Hello CockneyCutie and welcome to the forums! :)
Women have a very short urethra which is located very near to the anus. This means that cross infection of bacteria from the anus can easily make their way to the urethra, and the urethra isn't long enough to stop the bacteria making their way along it to infect the bladder. Those infections as well as thrush are much more likely to be troublesome if the surrounding tissues are stressed as you say yours are after intimacy.
Men have a much longer urethra which is located miles away from their anus. This is why they don't experience these conditions anywhere near so often as women.
In my experience, there are two basic things you can do to significantly reduce these problems -
1. Hygiene - To prevent organisms from travelling between your anus and urethra, both you and your partner must scrupulously wash your hands and your genitals both before and after sex. I know it's a pain, but in my opinion it's a lot easier and nicer than dealing with cystitis and thrush over and over and over again. Also your partner may be carrying thrush without realising it and repeatedly passing it to you even if you use a condom, so he should at least get this checked, and treated if necessary. And if there is any contact with your anus, then you must both stop and wash again before continuing with vaginal penetration. Believe me, your anus and urethra are so close together, the least little thing can set this off, so careful hygiene is absolutely crucial if you want to prevent these issues.

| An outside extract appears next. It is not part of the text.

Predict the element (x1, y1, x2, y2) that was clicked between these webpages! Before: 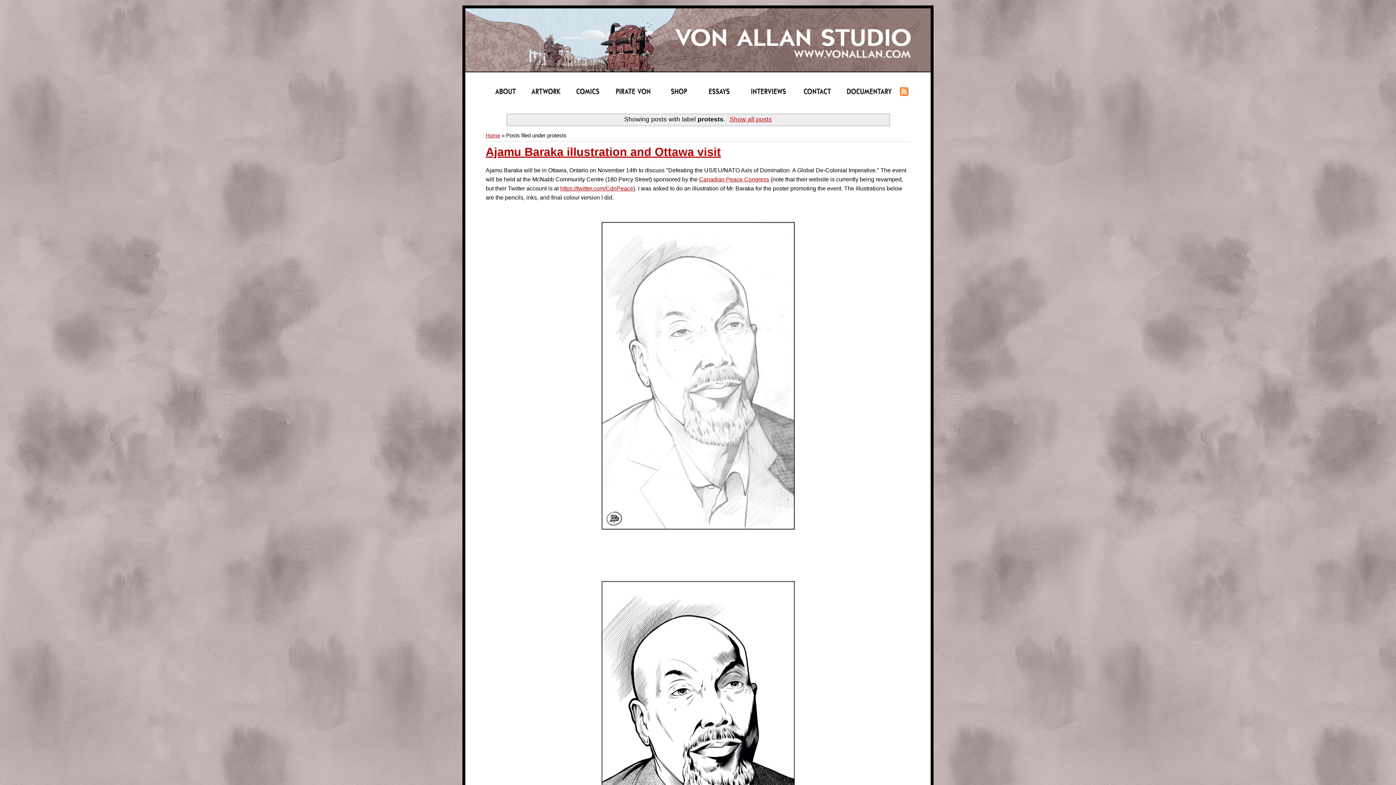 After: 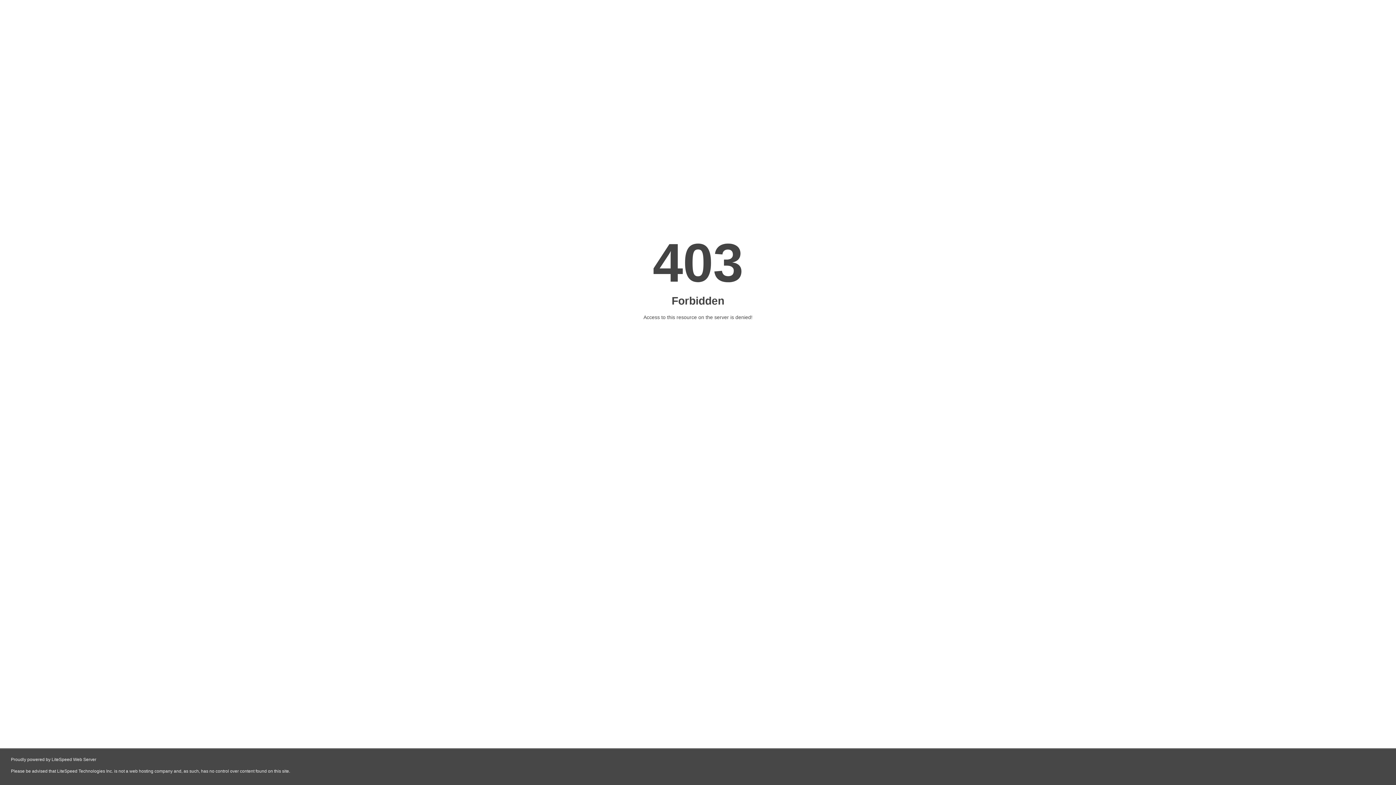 Action: bbox: (699, 176, 769, 182) label: Canadian Peace Congress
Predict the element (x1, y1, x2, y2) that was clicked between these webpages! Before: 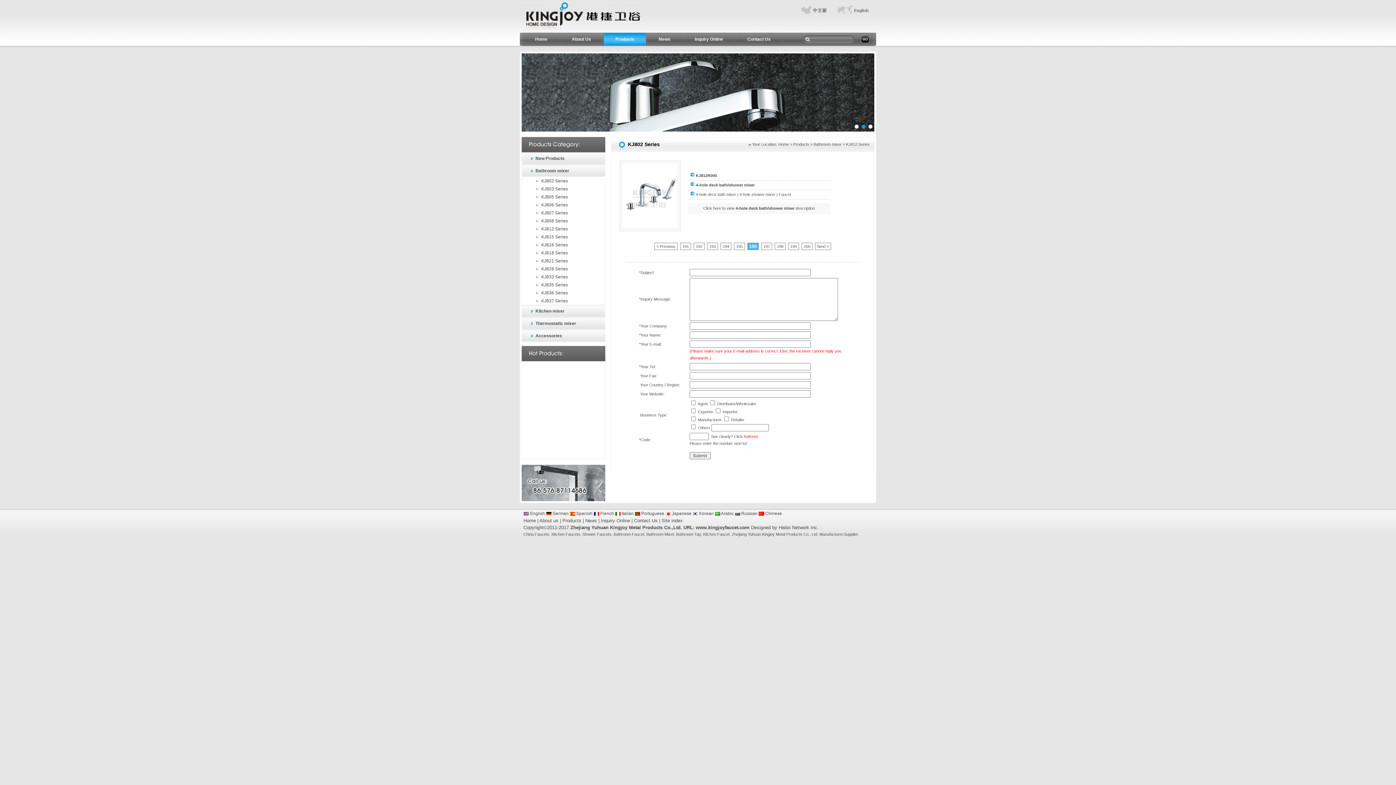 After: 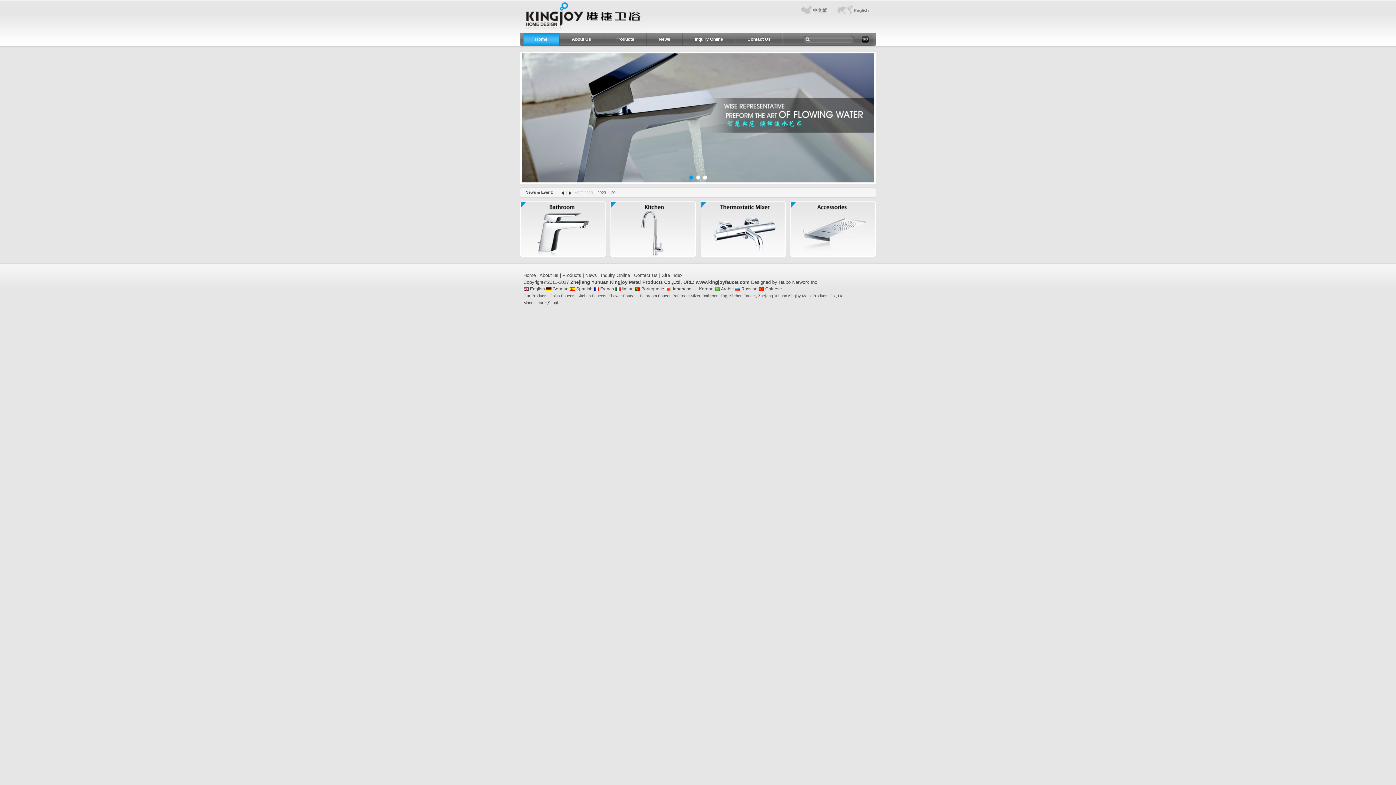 Action: label: Kitchen Faucets bbox: (551, 532, 580, 536)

2. Respect Your Genitals Gently - You must tell your partner the moment sex starts to become sore, and he must withdraw immediately and stay out for the rest of the session. If he cannot orgasm in the time before you become sore, then you can give him an orgasm with your hands or mouth or thighs or in bunches of other ways. Your genitals can most easily remain healthy if they are respected and treated with care. Sex is supposed to be fun, and there are so many ways to enjoy sex without soreness that it seems silly to be sore when there are so many pleasurable alternatives. He can also learn to penetrate you more gently so that he can go on for longer without causing any soreness. But the most important thing is for you to communicate your soreness to him and to revoke his freedom of your vagina for the rest of that session. I suggest that you discuss this with him before you next have sex. Better then than in the middle when he won't know what's happening.
I've had loads of bladder infections and thrush and they really do suck fat sweaty hairy smelly donkey balls. They are relatively straightforward to prevent, but both of you need to take the proper care to prevent them. Your sex life sounds really enjoyable and I hope your lover is considerate enough to make the necessary adjustments, but he can't if you don't tell him what you need.